A distanza di vent'anni le due carriere hanno vissuto percorsi differenti ma entrambi, una volta appese le scarpe al chiodo, hanno scelto di rimanere nel mondo del calcio intraprendendo la carriera dirigenziale. Nedved ancora in Italia, alla Juventus e Poborsky, che oggi spegne 42 candeline, in patria alla Dynamo České Budějovice, dove ha assunto la carica di presidente proprio della squadra che lo aveva lanciato nel grande calcio. Eppure a riguardare il film della sua carriera, Karel ha forse raccolto meno di quanto il talento gli avrebbe permesso. Con i Red Devils dura poco più di una stagione collezionando 32 presenze e 5 reti che contribuiscono alla vittoria della Premier League e del Community Shield. A gennaio del 1998 passa quindi al Benfica, dove i campionati saranno tre, ma anche qui non lascia particolari tracce, se non una serie di piazzamenti in campionati anonimi e senza titoli.

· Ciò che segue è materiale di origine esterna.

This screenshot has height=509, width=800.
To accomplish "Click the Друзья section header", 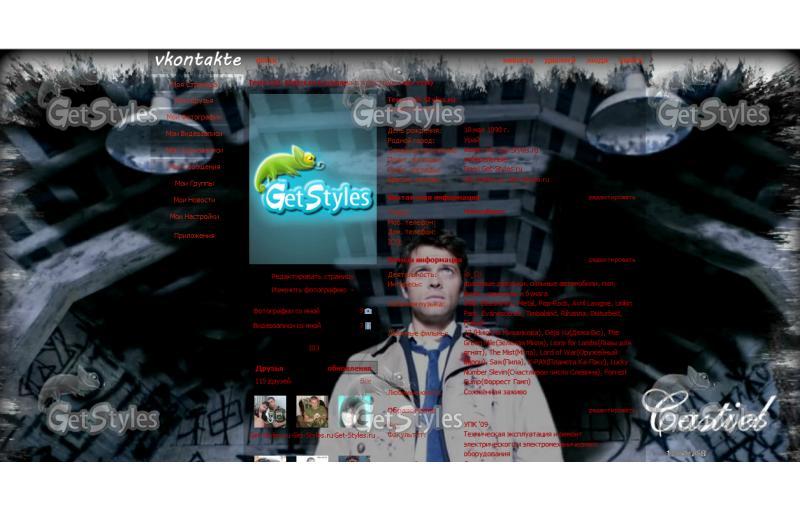I will [x=269, y=368].
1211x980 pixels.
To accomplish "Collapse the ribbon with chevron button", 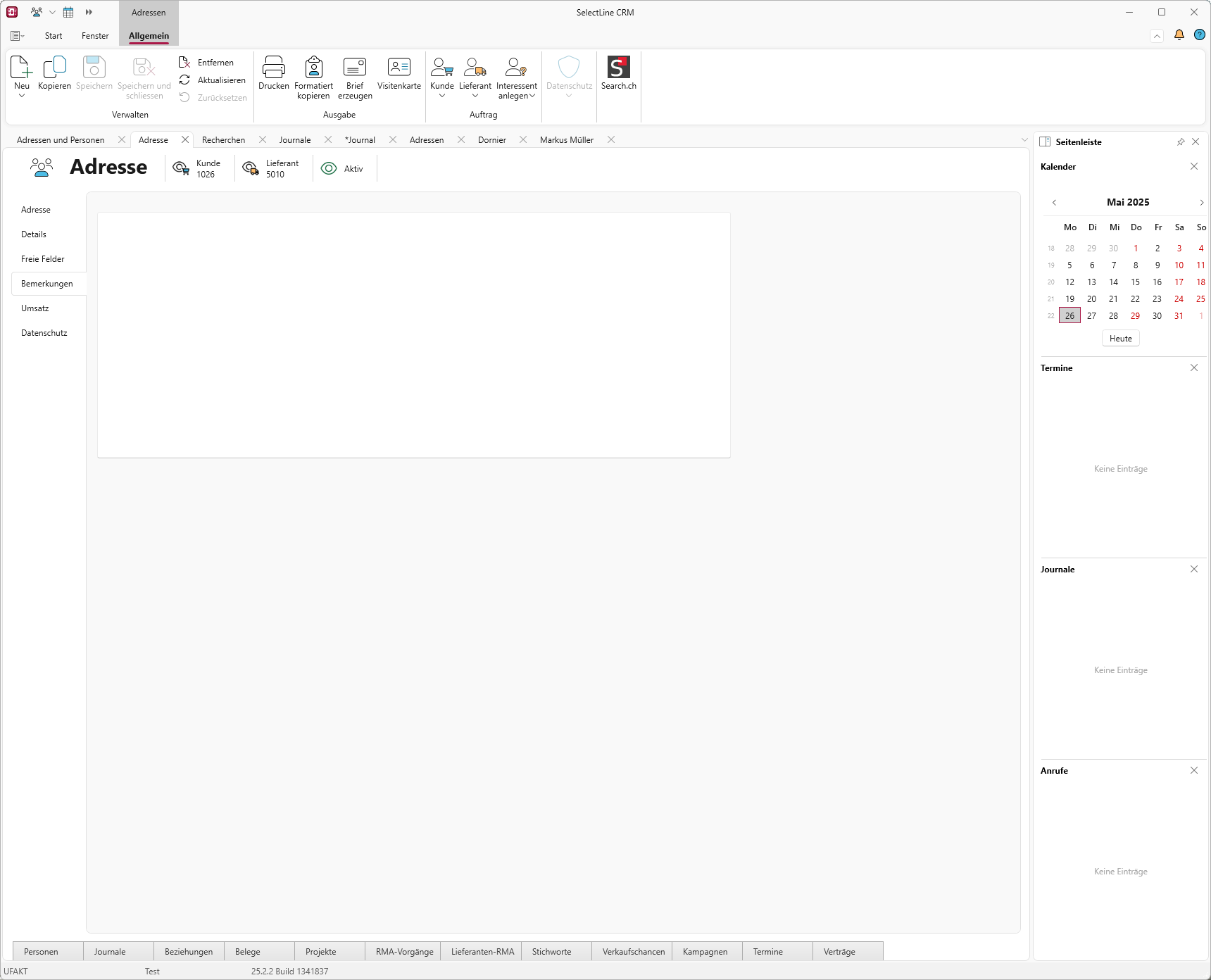I will click(1157, 36).
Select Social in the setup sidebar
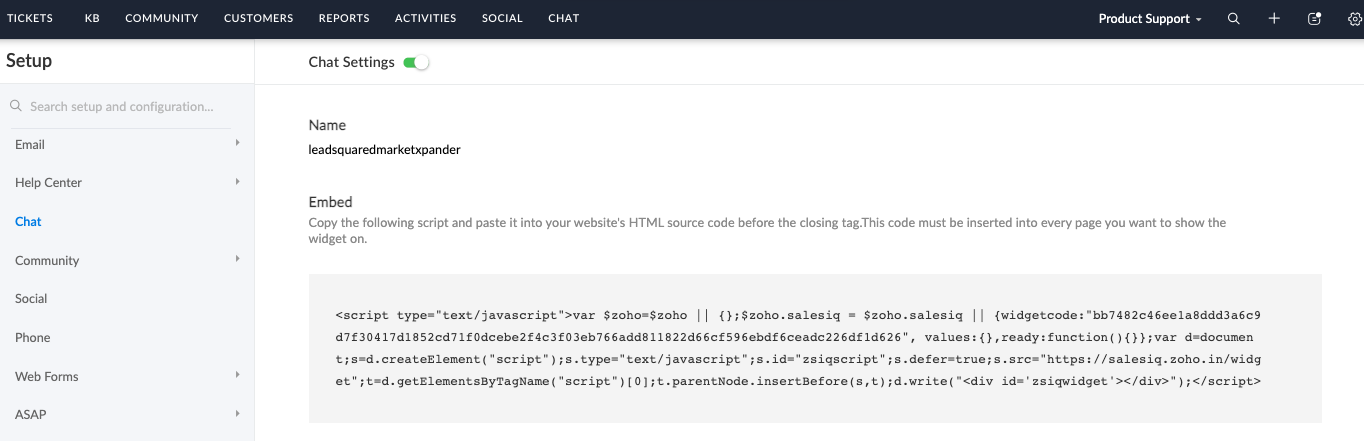Image resolution: width=1364 pixels, height=441 pixels. [31, 299]
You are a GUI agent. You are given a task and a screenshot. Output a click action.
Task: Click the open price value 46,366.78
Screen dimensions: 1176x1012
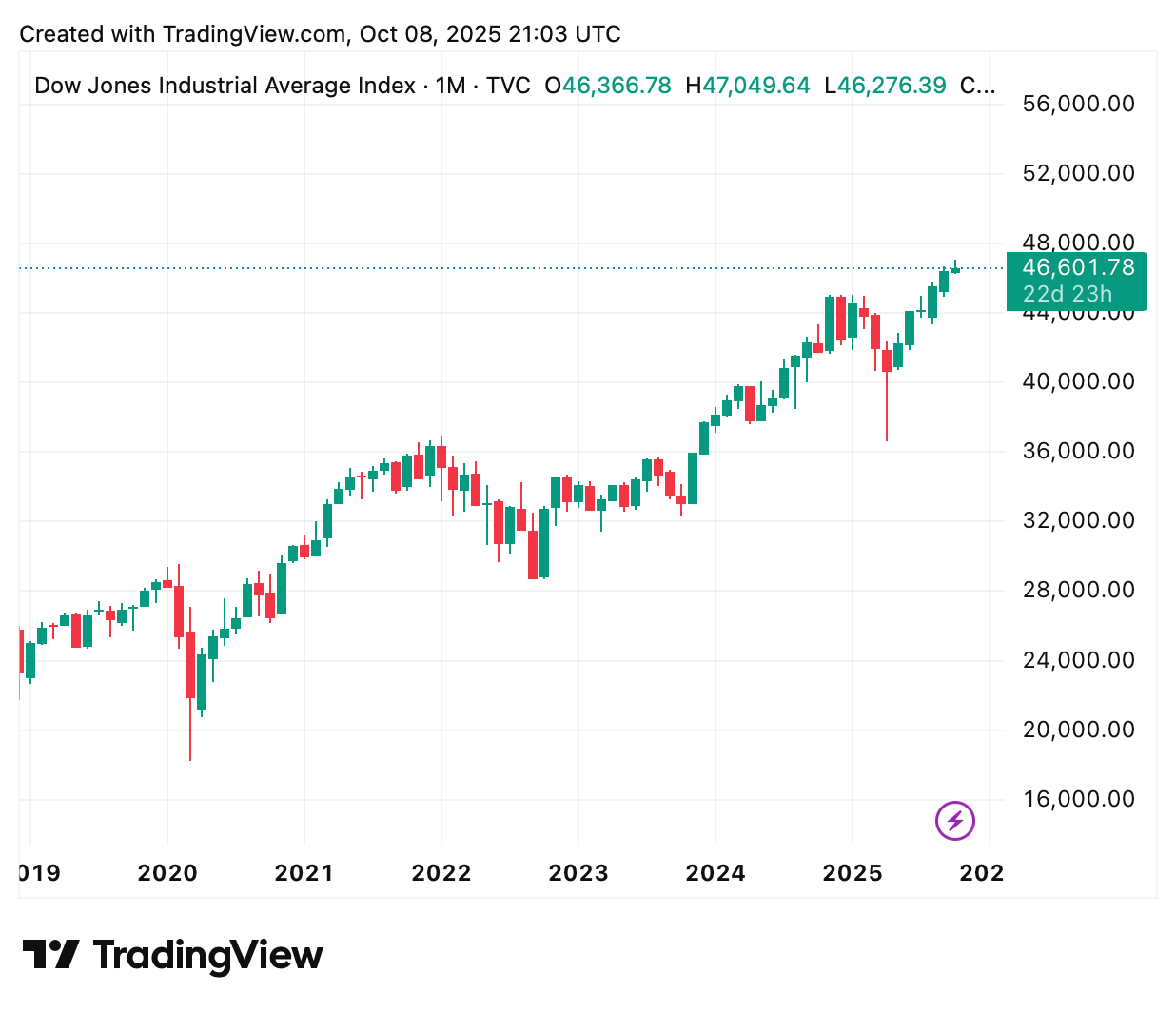pos(617,86)
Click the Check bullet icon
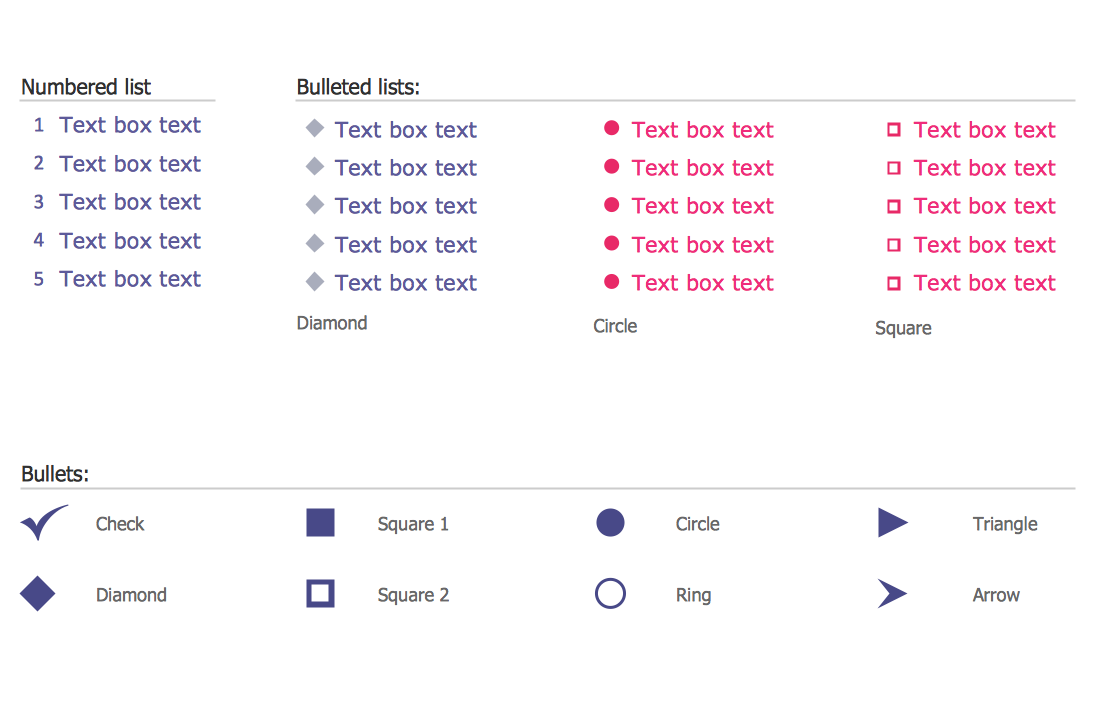 tap(42, 523)
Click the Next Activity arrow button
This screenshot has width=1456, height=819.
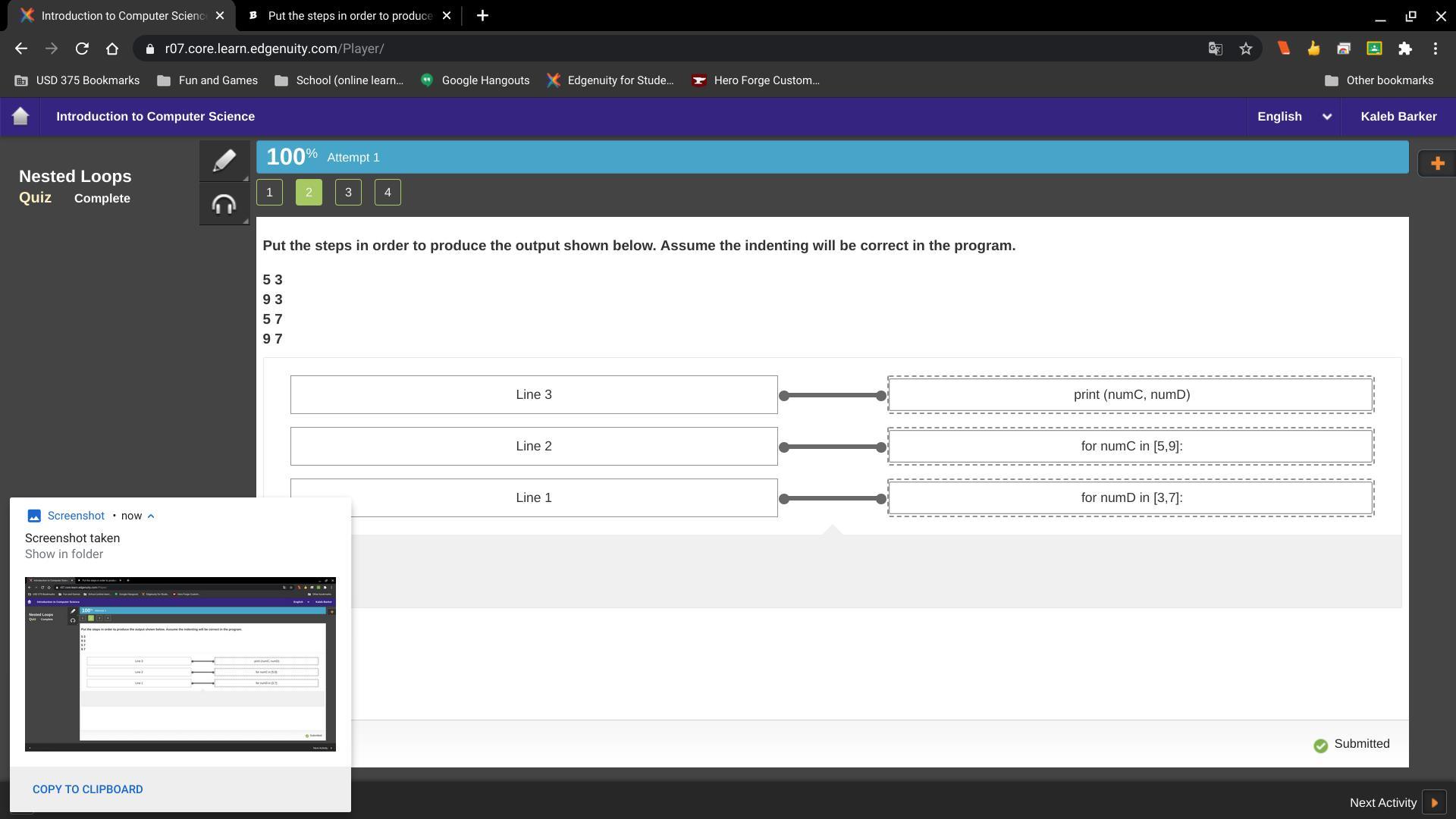tap(1434, 802)
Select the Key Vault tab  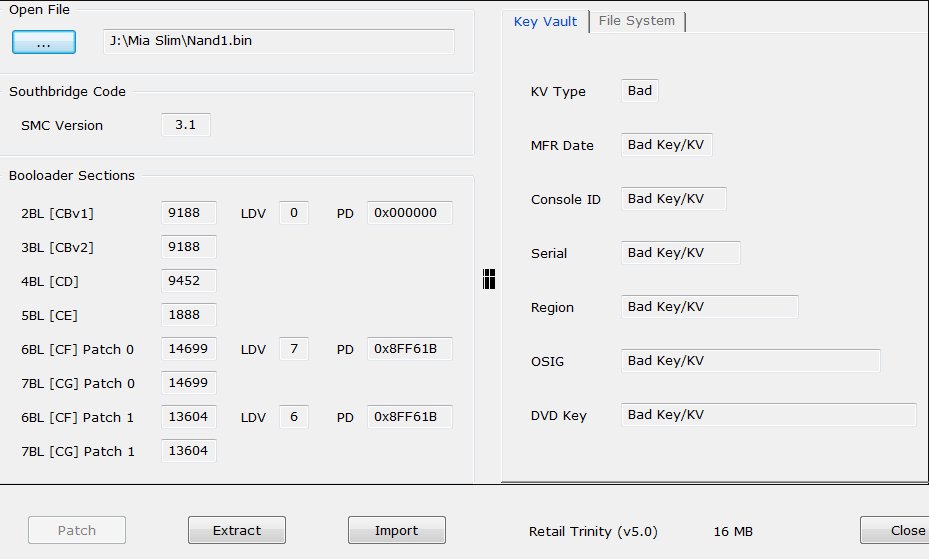coord(545,21)
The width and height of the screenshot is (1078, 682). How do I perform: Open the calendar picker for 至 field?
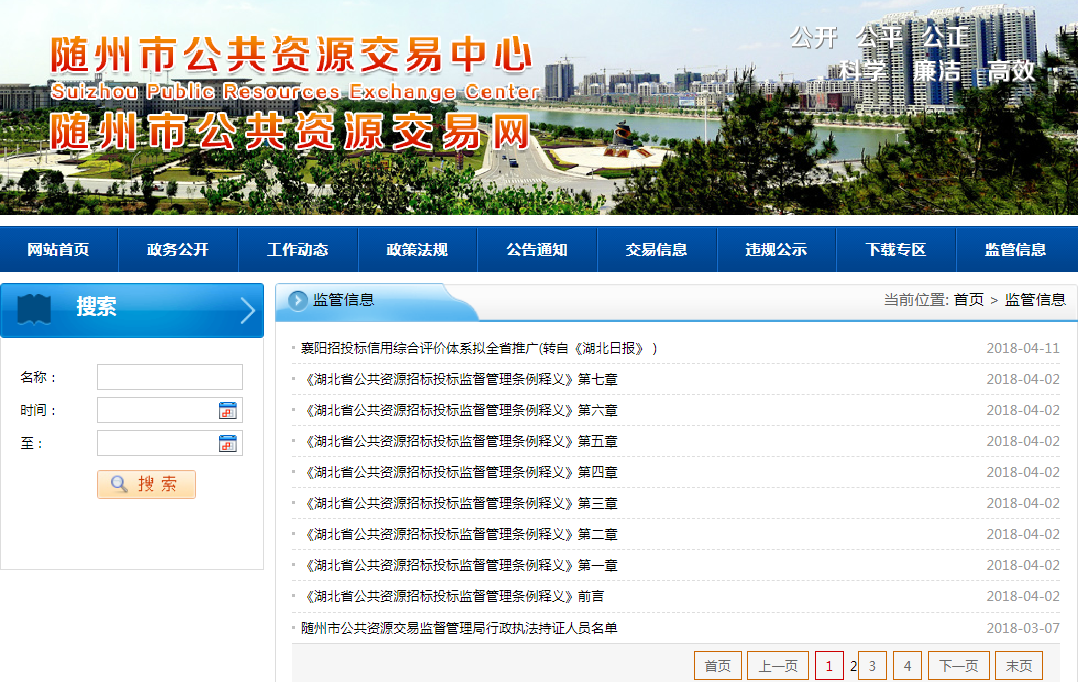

Ecco, dunque, nel gennaio del 2001 il trasferimento proprio alla Lazio del connazionale Nedved, con il quale fa a tempo a giocare uno scorcio di stagione, prima della sua cessione alla Juventus. In biancoceleste, però, il copione si ripete: tante attese, ma poca concretezza, al punto che la sua avventura in Italia è ricordata soprattutto per quel famigerato 5 maggio del 2002, protagonista involontario insieme all'interista Gresko di una partita rimasta negli annali. Sua infatti la doppietta (in una partita, poco meno della metà del fatturato messo a segno nelle 42 presenze con i laziali) che, all'ultimo turno di campionato, permise alla squadra – che ormai non aveva più nulla da chiedere al campionato – di ribaltare il momentaneo vantaggio dell'Inter fissando il punteggio sul 4-2 che favorì in extremis il sorpasso in classifica della Juventus sui nerazzurri e di conseguenza l'ennesimo scudetto dei bianconeri.

Il resto è storia recente con il ritorno in patria allo Sparta Praga e nel 2005 il trasferimento alla Dynamo České Budějovice, quasi a voler chiudere un ideale cerchio, lì dove tutto era cominciato e dove adesso prosegue in altre vesti, sperando magari di scoprire e lanciare altri talenti come il suo. Magari meno discontinui e più fortunati.